Namun Mancini tak gentar dengan tekanan yang ada. Berbekal filosofi permainan menyerang, ia melakukan penyegaran skuad dengan memberikan tempat untuk para pemain yang sebelumnya minim caps macam Jorginho, Federico Chiesa, hingga Nicolo Zaniolo.
Hasilnya amat baik, Italia lolos ke Piala Eropa tahun depan sebagai juara grup dan meraih nilai sempurna selama kualifikasi, yakni 30 poin dari 10 laga.
"Banyak yang takut untuk masuk ke dalam situasi sulit, namun sepakbola juga terbentuk dari momen-momen seperti ini. Kamu hanya perlu sedikit rasa percaya diri dan keyakinan akan kualitas pemain-pemain muda yang ada," jelasnya.

Ketentuan Latihan:
1. Menurut kutipan tentang Mancini dan tim Italia, berapa poin yang dikumpulkan Italia selama kualifikasi?
2. Teruskan kutipan tentang Mancini dan tim Italia setelah kalimat terakhirnya.
Baris-baris di bawah ini adalah bahan tersendiri yang terpisah dari kutipan teks.

Baris Tersedia:
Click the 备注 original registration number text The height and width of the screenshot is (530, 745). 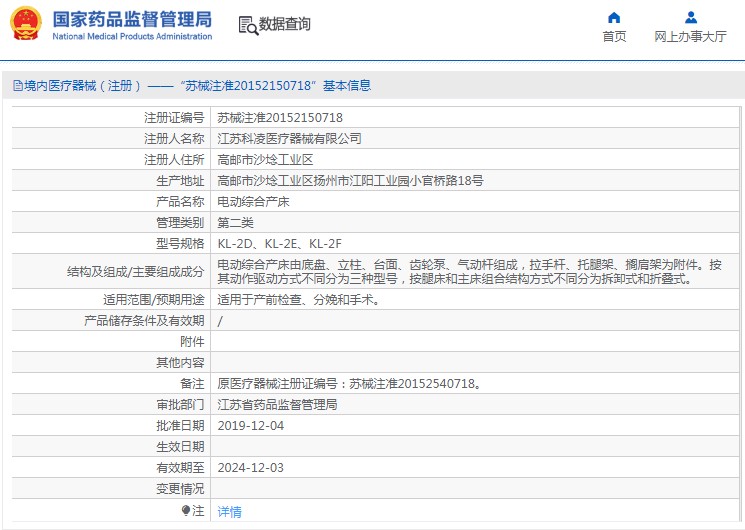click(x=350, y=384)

* * *

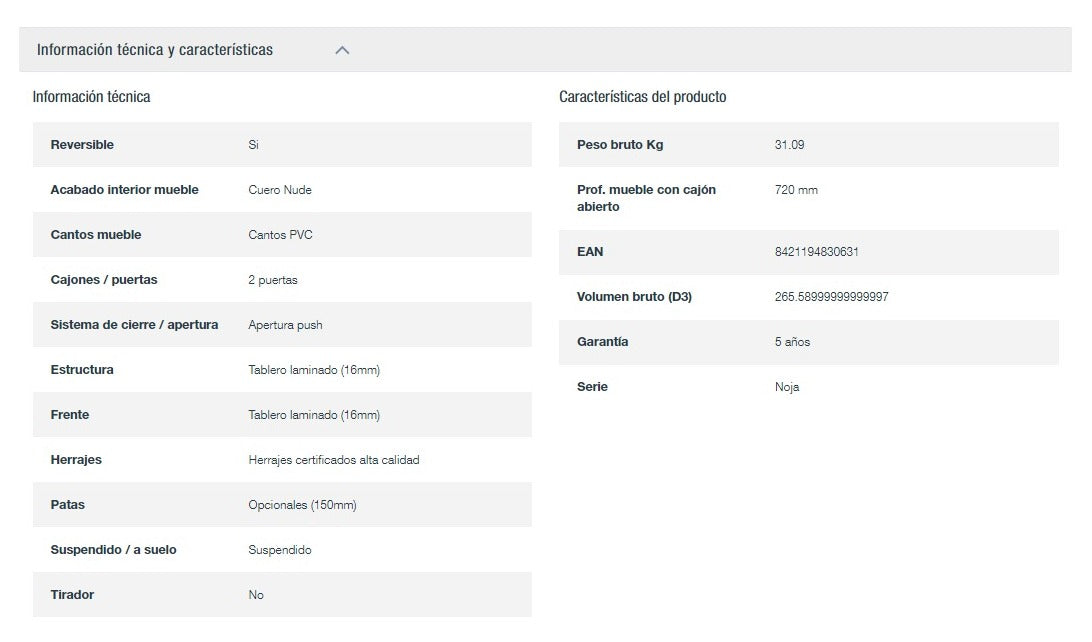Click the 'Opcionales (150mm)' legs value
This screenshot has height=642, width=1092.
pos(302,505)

---

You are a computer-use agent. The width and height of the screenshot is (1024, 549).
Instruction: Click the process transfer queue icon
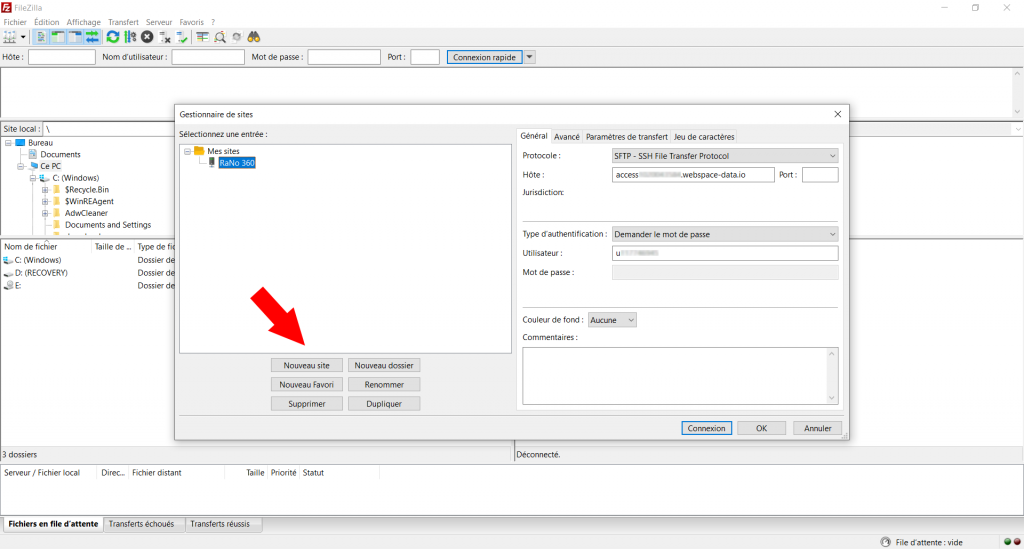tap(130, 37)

Hasil Berurutan:
1. 30 poin dari 10 laga.

2.
Mancio, sapaan akrabnya, memang patut diapresiasi atas kerja keras yang digoreskan. Ia mampu menjadi cahaya bagi Gli Azzurri usai gagal lolos ke Piala Dunia 2018.
Sejak ditunjuk FIGC untuk menggantikan posisi Gian Piero Ventura, Mancio menjelma bak juru selamat. Tercatat hingga hari ini Italia hanya mengalami dua kekalahan.
Bahkan kekalahan tersebut terjadi pada awal penunjukan Mancio sebagai pelatih anyar. Waktu itu Italia kalah 1-3 atas Prancis di pertandingan persahabatan dan 0-1 kontra Portugal di ajang UEFA Nations League 2018.
Pasca kekalahan terakhir kontra Portugal, kini Italia mampu menorehkan 33 pertandingan tanpa kekalahan. Hal ini sekaligus menjadikan Mancio sebagai pelatih Italia pertama yang mencatatkan rekor fantastis tersebut.
Selain menorehkan 33 pertandingan tanpa kekalahan, Mancio juga diketahui mencatatkan rekor lain. Ia tercatat menyamai rekor jumlah gol Gli Azzurri kala menjuarai Piala Dunia 2006 dengan jumlah 12 gol.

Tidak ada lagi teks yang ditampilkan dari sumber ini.